Data records:
===============

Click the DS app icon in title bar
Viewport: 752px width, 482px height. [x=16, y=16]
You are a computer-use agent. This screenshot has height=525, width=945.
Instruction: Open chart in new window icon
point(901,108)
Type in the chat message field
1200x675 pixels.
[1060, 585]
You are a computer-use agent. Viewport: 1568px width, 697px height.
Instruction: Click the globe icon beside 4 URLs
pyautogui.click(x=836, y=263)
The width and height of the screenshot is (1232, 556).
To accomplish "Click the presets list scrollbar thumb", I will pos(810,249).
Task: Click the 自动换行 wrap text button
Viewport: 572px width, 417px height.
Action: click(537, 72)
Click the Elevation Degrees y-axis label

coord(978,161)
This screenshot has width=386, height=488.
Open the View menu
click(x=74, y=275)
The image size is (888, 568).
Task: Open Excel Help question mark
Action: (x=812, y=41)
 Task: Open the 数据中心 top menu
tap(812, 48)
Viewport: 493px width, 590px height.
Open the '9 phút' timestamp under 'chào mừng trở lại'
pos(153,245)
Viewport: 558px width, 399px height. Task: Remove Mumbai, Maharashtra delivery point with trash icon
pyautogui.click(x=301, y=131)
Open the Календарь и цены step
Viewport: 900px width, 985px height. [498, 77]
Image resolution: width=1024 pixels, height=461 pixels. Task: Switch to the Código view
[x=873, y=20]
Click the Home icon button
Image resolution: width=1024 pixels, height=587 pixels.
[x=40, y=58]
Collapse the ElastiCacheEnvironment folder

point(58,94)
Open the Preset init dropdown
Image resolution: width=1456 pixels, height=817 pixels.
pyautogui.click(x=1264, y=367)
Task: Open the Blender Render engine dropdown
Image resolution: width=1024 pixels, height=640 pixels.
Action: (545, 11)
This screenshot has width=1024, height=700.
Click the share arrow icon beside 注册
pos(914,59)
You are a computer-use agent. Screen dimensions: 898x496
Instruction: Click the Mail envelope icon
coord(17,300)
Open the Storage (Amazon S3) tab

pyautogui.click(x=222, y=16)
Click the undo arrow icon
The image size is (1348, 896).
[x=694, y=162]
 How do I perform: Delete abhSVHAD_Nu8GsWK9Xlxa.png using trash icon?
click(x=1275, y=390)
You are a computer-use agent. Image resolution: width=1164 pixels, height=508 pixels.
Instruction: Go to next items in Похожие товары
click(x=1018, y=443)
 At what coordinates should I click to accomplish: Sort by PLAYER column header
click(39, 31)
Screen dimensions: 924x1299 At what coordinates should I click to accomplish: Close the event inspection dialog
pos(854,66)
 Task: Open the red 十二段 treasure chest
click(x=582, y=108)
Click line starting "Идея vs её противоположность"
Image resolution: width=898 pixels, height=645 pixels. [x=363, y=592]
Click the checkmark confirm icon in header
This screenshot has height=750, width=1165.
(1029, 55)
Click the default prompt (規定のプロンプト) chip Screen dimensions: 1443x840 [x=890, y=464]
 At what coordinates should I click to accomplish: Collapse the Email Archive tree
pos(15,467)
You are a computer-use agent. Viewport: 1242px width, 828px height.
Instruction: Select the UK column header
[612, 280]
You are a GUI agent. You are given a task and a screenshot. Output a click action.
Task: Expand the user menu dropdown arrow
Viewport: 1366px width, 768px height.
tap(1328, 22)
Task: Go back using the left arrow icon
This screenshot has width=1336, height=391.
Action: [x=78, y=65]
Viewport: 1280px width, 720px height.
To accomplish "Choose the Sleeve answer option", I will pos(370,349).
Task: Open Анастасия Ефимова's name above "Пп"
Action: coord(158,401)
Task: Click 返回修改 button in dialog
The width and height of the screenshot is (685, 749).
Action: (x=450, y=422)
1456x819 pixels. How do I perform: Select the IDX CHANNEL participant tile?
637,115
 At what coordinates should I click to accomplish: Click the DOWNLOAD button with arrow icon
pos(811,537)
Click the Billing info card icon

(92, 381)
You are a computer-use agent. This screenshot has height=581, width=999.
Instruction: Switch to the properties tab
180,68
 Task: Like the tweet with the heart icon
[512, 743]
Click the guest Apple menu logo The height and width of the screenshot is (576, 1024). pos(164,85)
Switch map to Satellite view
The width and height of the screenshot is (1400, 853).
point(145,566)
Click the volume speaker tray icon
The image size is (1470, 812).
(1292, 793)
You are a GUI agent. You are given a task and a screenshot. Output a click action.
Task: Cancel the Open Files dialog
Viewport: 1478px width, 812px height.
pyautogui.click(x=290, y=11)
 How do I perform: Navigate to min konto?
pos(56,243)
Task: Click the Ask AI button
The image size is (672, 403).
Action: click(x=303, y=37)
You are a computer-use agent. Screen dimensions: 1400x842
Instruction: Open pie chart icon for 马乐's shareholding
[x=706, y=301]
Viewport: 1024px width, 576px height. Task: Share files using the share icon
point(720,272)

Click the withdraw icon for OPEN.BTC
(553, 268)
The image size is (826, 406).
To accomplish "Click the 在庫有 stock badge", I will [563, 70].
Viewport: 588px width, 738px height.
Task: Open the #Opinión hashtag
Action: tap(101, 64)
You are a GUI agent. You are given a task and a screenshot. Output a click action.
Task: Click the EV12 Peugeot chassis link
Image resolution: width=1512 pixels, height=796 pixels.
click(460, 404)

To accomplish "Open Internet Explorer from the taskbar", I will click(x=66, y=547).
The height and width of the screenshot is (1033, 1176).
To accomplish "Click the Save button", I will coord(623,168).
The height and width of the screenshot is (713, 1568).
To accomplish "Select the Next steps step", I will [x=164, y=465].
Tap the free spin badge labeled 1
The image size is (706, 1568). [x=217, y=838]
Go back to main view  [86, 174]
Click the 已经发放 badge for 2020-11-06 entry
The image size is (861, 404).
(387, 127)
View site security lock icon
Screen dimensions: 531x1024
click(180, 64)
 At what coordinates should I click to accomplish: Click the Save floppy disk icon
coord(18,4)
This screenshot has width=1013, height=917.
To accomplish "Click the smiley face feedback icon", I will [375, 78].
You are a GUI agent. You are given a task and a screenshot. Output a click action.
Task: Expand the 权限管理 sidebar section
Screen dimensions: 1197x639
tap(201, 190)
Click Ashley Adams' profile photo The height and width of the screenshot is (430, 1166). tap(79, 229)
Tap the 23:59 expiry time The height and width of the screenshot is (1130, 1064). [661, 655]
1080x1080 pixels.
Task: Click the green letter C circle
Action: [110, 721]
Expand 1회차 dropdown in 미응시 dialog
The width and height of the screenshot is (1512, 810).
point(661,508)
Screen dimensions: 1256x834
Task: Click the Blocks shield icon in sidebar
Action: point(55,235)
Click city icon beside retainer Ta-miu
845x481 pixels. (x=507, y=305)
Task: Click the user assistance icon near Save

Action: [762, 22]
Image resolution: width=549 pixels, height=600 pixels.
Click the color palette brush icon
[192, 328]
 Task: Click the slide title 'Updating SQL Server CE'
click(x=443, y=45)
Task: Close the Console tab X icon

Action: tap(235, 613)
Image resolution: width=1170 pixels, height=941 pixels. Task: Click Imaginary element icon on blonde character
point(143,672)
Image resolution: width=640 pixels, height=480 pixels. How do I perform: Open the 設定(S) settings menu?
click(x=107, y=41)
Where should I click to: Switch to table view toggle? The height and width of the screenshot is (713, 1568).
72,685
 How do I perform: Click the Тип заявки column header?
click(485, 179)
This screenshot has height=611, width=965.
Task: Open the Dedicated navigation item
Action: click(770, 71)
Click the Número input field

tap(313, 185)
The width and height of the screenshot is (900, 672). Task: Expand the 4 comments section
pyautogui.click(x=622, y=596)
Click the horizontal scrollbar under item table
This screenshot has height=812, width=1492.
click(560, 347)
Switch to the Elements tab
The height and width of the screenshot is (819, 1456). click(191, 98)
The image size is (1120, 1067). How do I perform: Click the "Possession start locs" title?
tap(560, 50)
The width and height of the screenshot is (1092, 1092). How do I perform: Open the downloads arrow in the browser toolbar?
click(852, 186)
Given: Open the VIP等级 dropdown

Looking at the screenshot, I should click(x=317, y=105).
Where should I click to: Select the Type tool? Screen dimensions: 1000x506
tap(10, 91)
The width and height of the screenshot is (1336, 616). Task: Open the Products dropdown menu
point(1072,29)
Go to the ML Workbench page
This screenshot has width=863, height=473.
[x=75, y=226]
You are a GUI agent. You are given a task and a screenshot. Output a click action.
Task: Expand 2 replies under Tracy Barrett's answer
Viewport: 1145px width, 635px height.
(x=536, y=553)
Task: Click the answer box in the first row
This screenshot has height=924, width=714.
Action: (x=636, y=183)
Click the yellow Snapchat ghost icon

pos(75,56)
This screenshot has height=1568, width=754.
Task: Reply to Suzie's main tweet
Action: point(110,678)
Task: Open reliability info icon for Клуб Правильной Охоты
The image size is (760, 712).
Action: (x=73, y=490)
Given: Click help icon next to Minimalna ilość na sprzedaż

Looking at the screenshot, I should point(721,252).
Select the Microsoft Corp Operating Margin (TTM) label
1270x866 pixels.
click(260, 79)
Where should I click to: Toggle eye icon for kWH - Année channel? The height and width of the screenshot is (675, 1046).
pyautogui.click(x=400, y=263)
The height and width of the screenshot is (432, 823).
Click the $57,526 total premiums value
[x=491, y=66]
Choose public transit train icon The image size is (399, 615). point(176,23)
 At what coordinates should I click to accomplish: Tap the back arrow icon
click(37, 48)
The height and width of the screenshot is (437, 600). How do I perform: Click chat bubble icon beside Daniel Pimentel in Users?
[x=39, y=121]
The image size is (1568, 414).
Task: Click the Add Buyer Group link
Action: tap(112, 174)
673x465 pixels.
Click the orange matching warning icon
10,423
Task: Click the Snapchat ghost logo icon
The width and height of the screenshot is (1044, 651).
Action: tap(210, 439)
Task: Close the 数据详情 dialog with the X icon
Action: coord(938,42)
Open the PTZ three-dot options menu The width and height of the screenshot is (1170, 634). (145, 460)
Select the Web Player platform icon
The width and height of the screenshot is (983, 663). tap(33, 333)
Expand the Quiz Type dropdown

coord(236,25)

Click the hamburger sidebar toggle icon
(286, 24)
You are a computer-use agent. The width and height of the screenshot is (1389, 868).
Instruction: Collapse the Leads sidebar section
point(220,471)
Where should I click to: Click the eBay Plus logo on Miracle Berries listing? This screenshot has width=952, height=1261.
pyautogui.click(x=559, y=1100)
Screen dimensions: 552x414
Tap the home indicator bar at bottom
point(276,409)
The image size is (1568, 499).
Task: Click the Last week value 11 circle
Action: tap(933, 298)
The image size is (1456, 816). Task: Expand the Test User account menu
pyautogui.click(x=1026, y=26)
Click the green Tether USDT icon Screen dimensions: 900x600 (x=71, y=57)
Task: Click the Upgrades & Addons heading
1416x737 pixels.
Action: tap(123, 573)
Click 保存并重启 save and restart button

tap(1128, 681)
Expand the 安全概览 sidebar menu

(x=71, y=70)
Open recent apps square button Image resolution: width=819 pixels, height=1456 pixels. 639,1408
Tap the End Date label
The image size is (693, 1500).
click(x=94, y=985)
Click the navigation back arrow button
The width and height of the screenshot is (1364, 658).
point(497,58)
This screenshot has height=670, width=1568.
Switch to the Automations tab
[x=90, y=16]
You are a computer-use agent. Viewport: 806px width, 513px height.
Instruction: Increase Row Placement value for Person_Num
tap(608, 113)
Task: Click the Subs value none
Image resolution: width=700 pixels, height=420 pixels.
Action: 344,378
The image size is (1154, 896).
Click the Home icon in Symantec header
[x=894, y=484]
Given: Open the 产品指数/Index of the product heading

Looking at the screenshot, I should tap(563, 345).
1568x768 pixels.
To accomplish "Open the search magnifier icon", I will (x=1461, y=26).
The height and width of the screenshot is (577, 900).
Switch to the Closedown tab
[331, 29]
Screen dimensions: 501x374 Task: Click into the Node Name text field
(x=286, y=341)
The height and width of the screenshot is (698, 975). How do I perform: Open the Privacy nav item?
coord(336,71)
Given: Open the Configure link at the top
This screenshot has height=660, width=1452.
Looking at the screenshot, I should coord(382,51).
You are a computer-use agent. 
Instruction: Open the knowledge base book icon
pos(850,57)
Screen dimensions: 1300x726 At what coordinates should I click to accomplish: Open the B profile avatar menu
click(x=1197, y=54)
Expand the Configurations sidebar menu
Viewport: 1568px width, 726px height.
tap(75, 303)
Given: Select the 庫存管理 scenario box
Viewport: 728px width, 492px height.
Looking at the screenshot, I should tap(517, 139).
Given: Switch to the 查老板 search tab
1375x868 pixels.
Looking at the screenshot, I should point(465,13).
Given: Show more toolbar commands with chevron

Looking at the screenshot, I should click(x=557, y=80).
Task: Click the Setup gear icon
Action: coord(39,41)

===============

Aim of the task:
Look above for the line that contains "The image size is (1470, 812).". Starting there, transcribe every line exactly until you have copied the line that contains "Click Ashley Adams'".

Solution for this exercise:
The image size is (1470, 812).
(1292, 793)
You are a GUI agent. You are given a task and a screenshot. Output a click action.
Task: Cancel the Open Files dialog
Viewport: 1478px width, 812px height.
pyautogui.click(x=290, y=11)
 How do I perform: Navigate to min konto?
pos(56,243)
Task: Click the Ask AI button
The image size is (672, 403).
Action: click(x=303, y=37)
You are a computer-use agent. Screen dimensions: 1400x842
Instruction: Open pie chart icon for 马乐's shareholding
[x=706, y=301]
Viewport: 1024px width, 576px height. Task: Share files using the share icon
point(720,272)

Click the withdraw icon for OPEN.BTC
(553, 268)
The image size is (826, 406).
To accomplish "Click the 在庫有 stock badge", I will [563, 70].
Viewport: 588px width, 738px height.
Task: Open the #Opinión hashtag
Action: tap(101, 64)
You are a GUI agent. You are given a task and a screenshot. Output a click action.
Task: Click the EV12 Peugeot chassis link
Image resolution: width=1512 pixels, height=796 pixels.
click(460, 404)

To accomplish "Open Internet Explorer from the taskbar", I will click(x=66, y=547).
The height and width of the screenshot is (1033, 1176).
To accomplish "Click the Save button", I will coord(623,168).
The height and width of the screenshot is (713, 1568).
To accomplish "Select the Next steps step", I will [x=164, y=465].
Tap the free spin badge labeled 1
The image size is (706, 1568). [x=217, y=838]
Go back to main view  [86, 174]
Click the 已经发放 badge for 2020-11-06 entry
The image size is (861, 404).
(387, 127)
View site security lock icon
Screen dimensions: 531x1024
click(180, 64)
 At what coordinates should I click to accomplish: Click the Save floppy disk icon
coord(18,4)
This screenshot has width=1013, height=917.
To accomplish "Click the smiley face feedback icon", I will [375, 78].
You are a GUI agent. You are given a task and a screenshot. Output a click action.
Task: Expand the 权限管理 sidebar section
Screen dimensions: 1197x639
tap(201, 190)
Click Ashley Adams' profile photo The height and width of the screenshot is (430, 1166). tap(79, 229)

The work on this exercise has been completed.